A House committee approved a bill expanding charter schools in a party-line vote over arguments from Democrats that a main element is unconstitutional.
The bill eliminating the 100-school cap on charters is significantly different form the bill that passed the Senate last month. House Democrats were able to add limits on growth and include provisions that would have new charters make efforts to develop transportation plans for low-income children who live within three miles and develop a food service plan for poor students.
Democrats, who said they did not want lack of transportation or food service to keep poor children from attending charters, said the new provisions were not strong enough.
"It moves in the direction of less socioeconomic diversity in our public schools," said Paul Luebke, a Durham Democrat.
And Democrats continued their campaign against a provision that would set up group separate from the State Board of Education as the main decision-maker on charters.
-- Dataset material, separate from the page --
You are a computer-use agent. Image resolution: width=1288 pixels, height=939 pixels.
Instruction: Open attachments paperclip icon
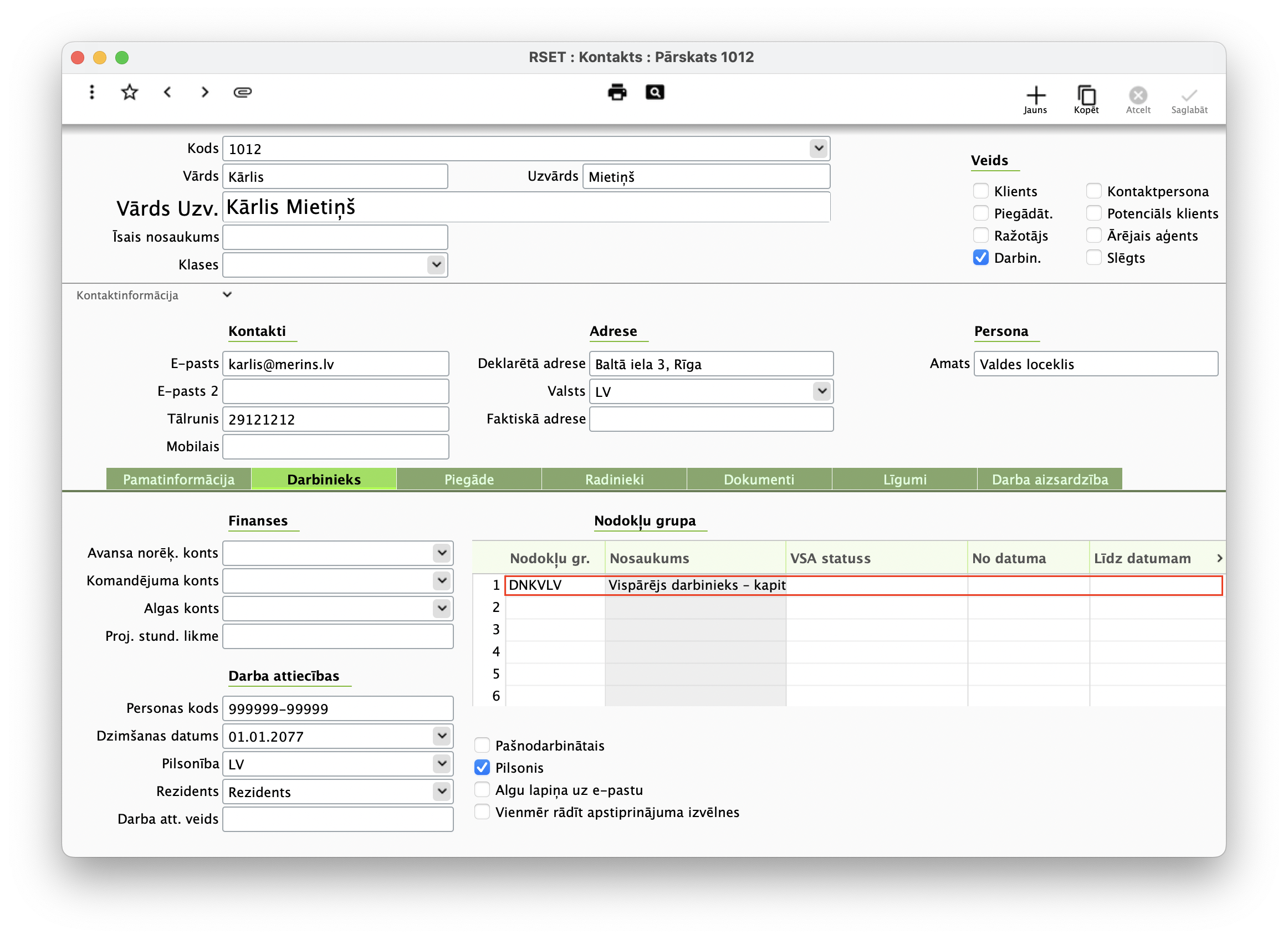(243, 92)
Democrats argue that the proposed N.C. Charter School Commission is unconstitutional because it gives jurisdiction over a form of public schools to a group other than the school board. The school board could override a commission decision by a two-thirds vote. "
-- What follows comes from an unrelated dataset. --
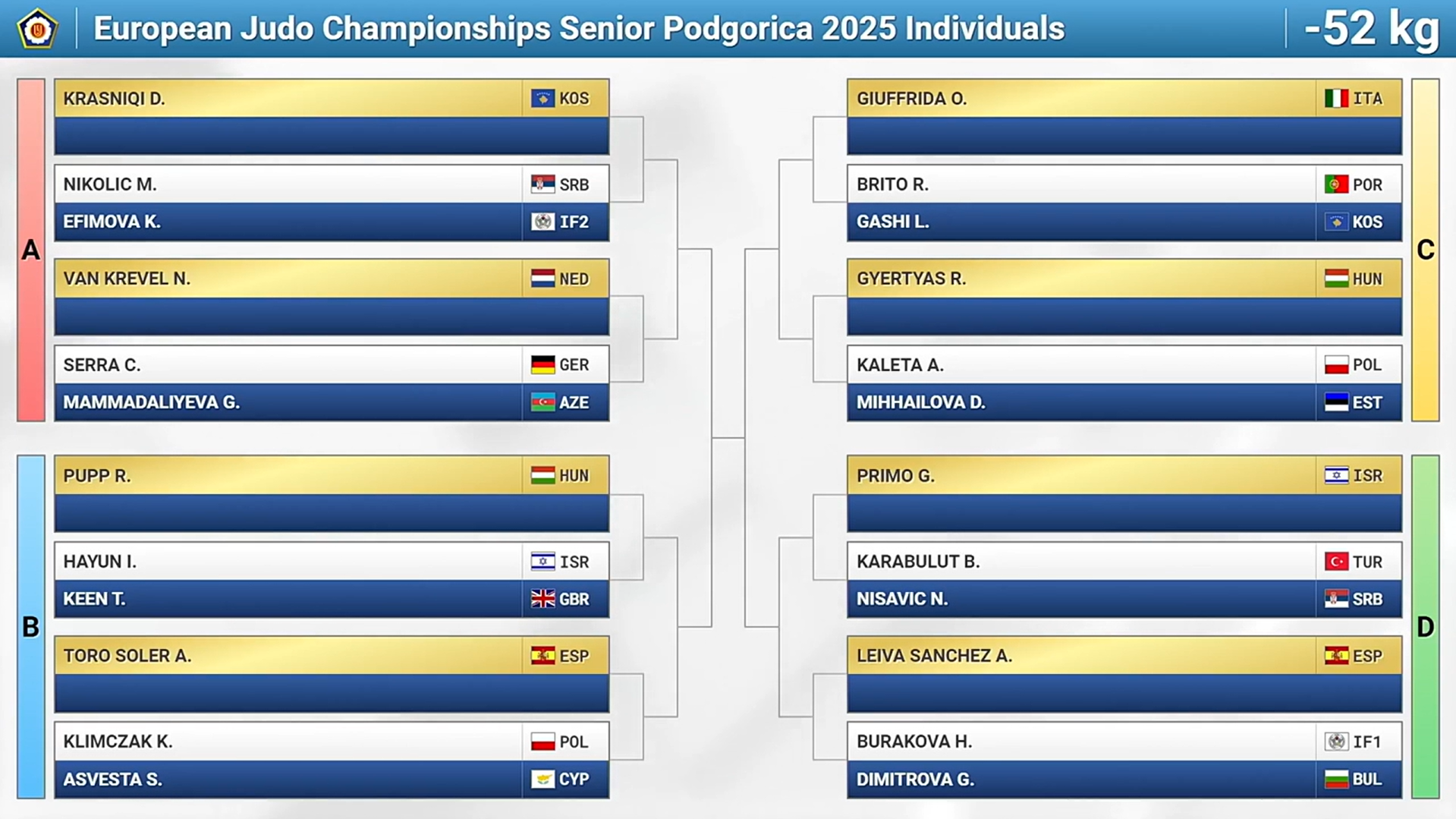Select the yellow pool C bar
Viewport: 1456px width, 819px height.
(x=1425, y=250)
The commission is unconstitutional on its face and thereby renders the whole process unconstitutional," said Rep. Rick Glazier, a Fayetteville Democrat.
Sen. Richard Stevens, a Cary Republican and the bill's sponsor, said he did not agree with Glazier's interpretation of the constitution.
"I don't think the constitution says what you say it says," Stevens said.
Adding up to 50 new charters a year is going to require a lot more attention than the state board can give, he said.